MetricsGrimoire / MailingListStats

Mailing List Stats is a command line based tool used to analyze mboxes
http://metricsgrimoire.github.com/MailingListStats/
GNU General Public License v2.0
38 stars 25 forks source link

Decouple mail retrieval from SQL-db wrapping Application class #59

Closed gpoo closed 8 years ago

gpoo commented 9 years ago

Move classes related to Mail Archiving and the archive retrieval process out of the Application class.

This is the first step towards fetching mail archives as a library, in addition to the running the application (mlstats).

gpoo commented 9 years ago

This is just a patch to discuss the decoupling of mail retrieval from the application class, as it was filed in issue #53.

I have tested it against Sqlite and Postgresql. So far, the only public API is fetch().

A potential improvement is to make the class a generator. So, it could return the control back after every file downloaded. However, that could be in a different patch or issue.

gpoo commented 9 years ago

I noticed that the code for gmane uses a db to determine the number of messages to download. That is the code must be rewritten to decouple it.

gpoo commented 9 years ago

The current status of this patch is close to what @sbenthall was asking for in #53. What you can do now is something like:

import sys
from pymlstats.archive import MailingList, LocalArchive, GmaneArchive,\
    MailmanArchive, GMANE_URL

if __name__ == '__main__':
    ml = MailingList(url_or_dirpath=sys.argv[1], compressed_dir=sys.argv[2])
    if ml.is_local():
        o = LocalArchive(ml)
    elif ml.location.startswith(GMANE_URL):
        o = GmaneArchive(ml)
    else:
        o = MailmanArchive(ml)

    o._create_download_dirs()

    for mla in o.fetch():
        print(mla.url)

Then,

$ python test.py URL OUTPUT-DIR

will retrieve the mailing lists in OUTPUT-DIR.

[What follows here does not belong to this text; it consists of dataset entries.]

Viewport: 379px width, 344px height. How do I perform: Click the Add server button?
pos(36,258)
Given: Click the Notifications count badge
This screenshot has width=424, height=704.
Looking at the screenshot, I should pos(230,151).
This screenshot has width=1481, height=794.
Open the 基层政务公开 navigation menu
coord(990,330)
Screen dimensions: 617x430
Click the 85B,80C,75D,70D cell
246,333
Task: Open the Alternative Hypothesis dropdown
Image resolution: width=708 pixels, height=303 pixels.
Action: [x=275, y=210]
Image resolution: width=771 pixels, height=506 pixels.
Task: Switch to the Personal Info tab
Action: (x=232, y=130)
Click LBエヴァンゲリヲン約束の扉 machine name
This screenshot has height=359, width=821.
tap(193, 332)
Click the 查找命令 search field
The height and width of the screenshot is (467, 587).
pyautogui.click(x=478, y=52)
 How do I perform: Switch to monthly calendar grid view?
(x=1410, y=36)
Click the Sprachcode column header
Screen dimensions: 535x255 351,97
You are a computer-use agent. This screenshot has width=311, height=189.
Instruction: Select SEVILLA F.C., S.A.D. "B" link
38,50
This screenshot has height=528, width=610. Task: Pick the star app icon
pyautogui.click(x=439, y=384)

@jgbarah AFAIR, you implemented gmane. I added an alternative way to determine the offset. It is by looking the files stored instead of the database. The class is GmaneArchive, if you want to take a look at it. In any case, for that one in particular, the constructor accepts an arbitrary offset as parameter. This allowed to decouple it from the database.